Crisi chip, il mercato degli SSD retail è praticamente scomparso
La crisi dei chip di memoria causata dalla corsa all’AI ha praticamente eliminato del tutto il mercato dei drive SSD consumer: i produttori dei chip NAND su cui queste unità di archiviazione si basano preferiscono privilegiare le forniture al settore enterprise e ai grandi operatori dell’intelligenza artificiale, dove margini e volumi risultano decisamente più elevati. A dipingere questo quadro tutt’altro che entusiasmante è Nelson Duann, vicepresidente di Silicon Motion, uno dei principali produttori mondiali di controller per unità a stato solido.
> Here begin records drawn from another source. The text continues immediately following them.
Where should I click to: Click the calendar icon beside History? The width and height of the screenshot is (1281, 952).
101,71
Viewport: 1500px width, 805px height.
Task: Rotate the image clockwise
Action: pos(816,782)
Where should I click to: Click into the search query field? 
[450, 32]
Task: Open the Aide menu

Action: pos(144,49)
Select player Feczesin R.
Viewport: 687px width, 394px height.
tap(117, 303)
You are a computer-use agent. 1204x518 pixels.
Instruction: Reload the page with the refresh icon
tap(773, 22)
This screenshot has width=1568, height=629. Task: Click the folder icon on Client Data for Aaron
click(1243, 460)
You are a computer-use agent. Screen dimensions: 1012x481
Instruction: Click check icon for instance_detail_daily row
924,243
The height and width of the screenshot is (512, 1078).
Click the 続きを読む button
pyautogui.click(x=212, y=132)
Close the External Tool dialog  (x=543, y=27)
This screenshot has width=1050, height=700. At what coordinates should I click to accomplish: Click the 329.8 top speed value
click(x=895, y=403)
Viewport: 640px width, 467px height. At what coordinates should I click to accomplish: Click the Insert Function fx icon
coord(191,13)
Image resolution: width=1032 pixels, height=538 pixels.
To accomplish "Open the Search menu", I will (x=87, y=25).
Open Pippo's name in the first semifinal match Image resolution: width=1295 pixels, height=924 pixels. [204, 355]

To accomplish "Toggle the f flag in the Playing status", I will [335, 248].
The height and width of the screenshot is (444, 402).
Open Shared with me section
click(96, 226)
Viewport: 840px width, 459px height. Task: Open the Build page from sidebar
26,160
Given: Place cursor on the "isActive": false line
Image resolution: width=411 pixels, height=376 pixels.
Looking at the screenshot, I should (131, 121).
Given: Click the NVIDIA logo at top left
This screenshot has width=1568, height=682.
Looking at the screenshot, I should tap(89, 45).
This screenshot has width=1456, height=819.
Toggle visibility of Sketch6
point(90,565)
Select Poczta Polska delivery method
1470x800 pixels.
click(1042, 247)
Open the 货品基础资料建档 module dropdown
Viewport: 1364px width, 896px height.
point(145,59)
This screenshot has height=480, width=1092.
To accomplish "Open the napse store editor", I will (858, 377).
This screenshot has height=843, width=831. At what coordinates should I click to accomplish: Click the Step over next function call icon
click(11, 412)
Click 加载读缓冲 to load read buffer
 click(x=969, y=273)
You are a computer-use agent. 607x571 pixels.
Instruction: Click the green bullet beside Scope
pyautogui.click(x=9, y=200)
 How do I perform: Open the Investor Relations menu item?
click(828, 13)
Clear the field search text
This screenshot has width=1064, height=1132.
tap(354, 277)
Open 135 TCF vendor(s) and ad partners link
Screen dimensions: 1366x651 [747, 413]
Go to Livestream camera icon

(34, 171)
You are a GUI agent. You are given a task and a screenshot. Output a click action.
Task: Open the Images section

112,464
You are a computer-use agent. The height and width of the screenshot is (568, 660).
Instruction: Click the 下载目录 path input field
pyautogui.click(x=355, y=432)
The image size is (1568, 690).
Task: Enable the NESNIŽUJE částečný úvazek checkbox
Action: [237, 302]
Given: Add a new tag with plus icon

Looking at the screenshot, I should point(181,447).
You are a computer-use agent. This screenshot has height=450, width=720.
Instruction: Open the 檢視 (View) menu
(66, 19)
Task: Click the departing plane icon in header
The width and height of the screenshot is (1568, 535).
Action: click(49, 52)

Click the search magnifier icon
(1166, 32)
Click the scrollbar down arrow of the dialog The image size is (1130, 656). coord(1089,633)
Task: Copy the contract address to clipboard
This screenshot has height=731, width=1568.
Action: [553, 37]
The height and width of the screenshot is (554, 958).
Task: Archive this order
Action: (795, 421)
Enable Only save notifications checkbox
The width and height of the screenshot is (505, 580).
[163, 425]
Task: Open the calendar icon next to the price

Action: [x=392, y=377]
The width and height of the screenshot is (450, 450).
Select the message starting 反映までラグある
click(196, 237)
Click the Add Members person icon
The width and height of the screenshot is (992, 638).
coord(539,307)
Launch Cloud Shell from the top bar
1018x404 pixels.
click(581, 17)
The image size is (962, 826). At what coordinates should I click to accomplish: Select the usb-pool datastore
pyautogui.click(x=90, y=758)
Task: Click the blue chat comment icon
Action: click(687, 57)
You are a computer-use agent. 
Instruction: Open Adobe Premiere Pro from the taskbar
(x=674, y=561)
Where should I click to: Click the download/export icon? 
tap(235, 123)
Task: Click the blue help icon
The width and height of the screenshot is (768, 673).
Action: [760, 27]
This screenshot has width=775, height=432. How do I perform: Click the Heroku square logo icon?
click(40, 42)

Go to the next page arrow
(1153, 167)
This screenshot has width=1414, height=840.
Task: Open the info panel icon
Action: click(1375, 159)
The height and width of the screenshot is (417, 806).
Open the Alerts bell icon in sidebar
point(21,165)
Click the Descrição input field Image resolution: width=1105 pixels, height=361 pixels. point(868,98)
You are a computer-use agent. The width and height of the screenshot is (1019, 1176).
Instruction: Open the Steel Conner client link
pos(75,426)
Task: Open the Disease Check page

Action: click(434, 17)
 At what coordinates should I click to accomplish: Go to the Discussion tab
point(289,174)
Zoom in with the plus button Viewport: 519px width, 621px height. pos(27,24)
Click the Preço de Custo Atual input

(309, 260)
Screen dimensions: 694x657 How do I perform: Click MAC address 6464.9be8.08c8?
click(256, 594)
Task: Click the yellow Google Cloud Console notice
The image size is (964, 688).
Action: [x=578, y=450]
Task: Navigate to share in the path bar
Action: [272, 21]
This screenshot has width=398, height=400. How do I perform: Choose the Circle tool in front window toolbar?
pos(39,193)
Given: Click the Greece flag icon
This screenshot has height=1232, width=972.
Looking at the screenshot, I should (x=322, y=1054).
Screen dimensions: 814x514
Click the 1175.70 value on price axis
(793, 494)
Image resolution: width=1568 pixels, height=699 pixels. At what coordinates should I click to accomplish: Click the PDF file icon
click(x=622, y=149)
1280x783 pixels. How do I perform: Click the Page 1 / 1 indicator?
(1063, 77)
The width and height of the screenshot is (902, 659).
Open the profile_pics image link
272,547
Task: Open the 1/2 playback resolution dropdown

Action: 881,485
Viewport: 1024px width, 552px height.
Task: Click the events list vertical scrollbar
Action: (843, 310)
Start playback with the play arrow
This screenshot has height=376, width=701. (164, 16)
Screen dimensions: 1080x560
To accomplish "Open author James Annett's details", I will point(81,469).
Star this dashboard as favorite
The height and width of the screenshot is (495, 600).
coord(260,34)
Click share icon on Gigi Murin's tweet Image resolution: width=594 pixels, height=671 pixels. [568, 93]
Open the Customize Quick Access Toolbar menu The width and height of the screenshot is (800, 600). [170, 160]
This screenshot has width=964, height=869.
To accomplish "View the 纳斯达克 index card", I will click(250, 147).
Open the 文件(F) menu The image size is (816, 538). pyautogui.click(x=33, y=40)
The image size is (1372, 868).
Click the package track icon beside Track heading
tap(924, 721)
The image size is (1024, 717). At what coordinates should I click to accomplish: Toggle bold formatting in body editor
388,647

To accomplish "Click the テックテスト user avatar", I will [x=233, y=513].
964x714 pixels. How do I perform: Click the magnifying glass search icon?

Duann, intervistato dai colleghi di Tom’s Hardware in occasione del Computex 2026 di Taipei, si riferisce in particolare alla prima metà del 2026, ma è molto probabile che questa interpretazione sarà vera ancora per diverso tempo. Inevitabilmente, e prevedibilmente, questa situazione ha causato un aumento generalizzato dei prezzi, sia per i prodotti stand-alone sia per PC, notebook e altri dispositivi (console, per esempio) che ne fanno uso, frenando gli acquisti da parte degli utenti finali e riducendo la presenza di prodotti destinati alla vendita al dettaglio.
La situazione di emergenza sta facendo emergere alcune nuove abitudini e meccanismi nella supply chain. In precedenza i produttori di PC come Acer, ASUS, Dell, Lenovo e HP incontrano sempre maggiori difficoltà a recuperare chip NAND direttamente dai produttori, e così si rivolgono sempre più spesso ai cosiddetti module maker, aziende specializzate nell’assemblaggio di SSD completi. In passato queste aziende si concentravano soprattutto sul mercato aftermarket, offrendo unità ad alte prestazioni destinate agli appassionati e agli utenti che desideravano aggiornare il proprio sistema. Oggi, invece, una quota crescente della loro produzione viene assorbita direttamente dai grandi costruttori di PC.